▸ **Directions**
Please reproduce the data in its entirety, word for word.

Items listed in a dataset
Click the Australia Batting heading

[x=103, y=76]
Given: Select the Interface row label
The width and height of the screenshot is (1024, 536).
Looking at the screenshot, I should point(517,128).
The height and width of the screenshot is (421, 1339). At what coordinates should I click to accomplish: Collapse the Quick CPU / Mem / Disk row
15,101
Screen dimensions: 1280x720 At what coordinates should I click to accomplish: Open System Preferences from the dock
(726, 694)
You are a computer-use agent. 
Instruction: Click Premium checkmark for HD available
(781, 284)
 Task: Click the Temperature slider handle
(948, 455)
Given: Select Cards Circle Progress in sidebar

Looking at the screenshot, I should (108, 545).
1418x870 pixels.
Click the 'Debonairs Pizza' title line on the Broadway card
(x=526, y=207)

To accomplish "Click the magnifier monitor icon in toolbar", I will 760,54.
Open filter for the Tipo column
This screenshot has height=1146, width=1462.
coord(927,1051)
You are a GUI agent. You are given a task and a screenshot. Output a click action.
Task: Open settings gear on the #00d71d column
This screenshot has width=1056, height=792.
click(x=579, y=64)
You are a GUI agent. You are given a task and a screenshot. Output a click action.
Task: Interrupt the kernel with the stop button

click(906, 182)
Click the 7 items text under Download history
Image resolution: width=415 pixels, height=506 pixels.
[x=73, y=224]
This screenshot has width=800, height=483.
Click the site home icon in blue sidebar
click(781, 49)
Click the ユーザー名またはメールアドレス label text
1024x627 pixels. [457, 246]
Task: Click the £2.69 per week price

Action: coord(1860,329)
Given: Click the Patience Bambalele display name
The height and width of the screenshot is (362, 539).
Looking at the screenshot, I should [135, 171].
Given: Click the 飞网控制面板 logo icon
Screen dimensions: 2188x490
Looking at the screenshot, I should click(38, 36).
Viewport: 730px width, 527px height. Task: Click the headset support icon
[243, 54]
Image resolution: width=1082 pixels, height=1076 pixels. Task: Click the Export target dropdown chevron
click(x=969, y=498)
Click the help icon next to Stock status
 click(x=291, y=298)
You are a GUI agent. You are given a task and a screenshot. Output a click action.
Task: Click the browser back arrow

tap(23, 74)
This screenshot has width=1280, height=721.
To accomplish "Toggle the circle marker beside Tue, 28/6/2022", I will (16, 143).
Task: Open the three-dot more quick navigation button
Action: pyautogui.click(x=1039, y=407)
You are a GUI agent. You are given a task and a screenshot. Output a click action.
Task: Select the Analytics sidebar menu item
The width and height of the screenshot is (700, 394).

▸ **Solution**
Click the Australia Batting heading

[x=103, y=76]
Given: Select the Interface row label
The width and height of the screenshot is (1024, 536).
Looking at the screenshot, I should point(517,128).
The height and width of the screenshot is (421, 1339). At what coordinates should I click to accomplish: Collapse the Quick CPU / Mem / Disk row
15,101
Screen dimensions: 1280x720 At what coordinates should I click to accomplish: Open System Preferences from the dock
(726, 694)
You are a computer-use agent. 
Instruction: Click Premium checkmark for HD available
(781, 284)
 Task: Click the Temperature slider handle
(948, 455)
Given: Select Cards Circle Progress in sidebar

Looking at the screenshot, I should (108, 545).
1418x870 pixels.
Click the 'Debonairs Pizza' title line on the Broadway card
(x=526, y=207)

To accomplish "Click the magnifier monitor icon in toolbar", I will 760,54.
Open filter for the Tipo column
This screenshot has height=1146, width=1462.
coord(927,1051)
You are a GUI agent. You are given a task and a screenshot. Output a click action.
Task: Open settings gear on the #00d71d column
This screenshot has width=1056, height=792.
click(x=579, y=64)
You are a GUI agent. You are given a task and a screenshot. Output a click action.
Task: Interrupt the kernel with the stop button

click(906, 182)
Click the 7 items text under Download history
Image resolution: width=415 pixels, height=506 pixels.
[x=73, y=224]
This screenshot has width=800, height=483.
Click the site home icon in blue sidebar
click(781, 49)
Click the ユーザー名またはメールアドレス label text
1024x627 pixels. [457, 246]
Task: Click the £2.69 per week price

Action: coord(1860,329)
Given: Click the Patience Bambalele display name
The height and width of the screenshot is (362, 539).
Looking at the screenshot, I should [135, 171].
Given: Click the 飞网控制面板 logo icon
Screen dimensions: 2188x490
Looking at the screenshot, I should click(38, 36).
Viewport: 730px width, 527px height. Task: Click the headset support icon
[243, 54]
Image resolution: width=1082 pixels, height=1076 pixels. Task: Click the Export target dropdown chevron
click(x=969, y=498)
Click the help icon next to Stock status
 click(x=291, y=298)
You are a GUI agent. You are given a task and a screenshot. Output a click action.
Task: Click the browser back arrow

tap(23, 74)
This screenshot has width=1280, height=721.
To accomplish "Toggle the circle marker beside Tue, 28/6/2022", I will (16, 143).
Task: Open the three-dot more quick navigation button
Action: pyautogui.click(x=1039, y=407)
You are a GUI agent. You are given a task and a screenshot. Output a click action.
Task: Select the Analytics sidebar menu item
The width and height of the screenshot is (700, 394).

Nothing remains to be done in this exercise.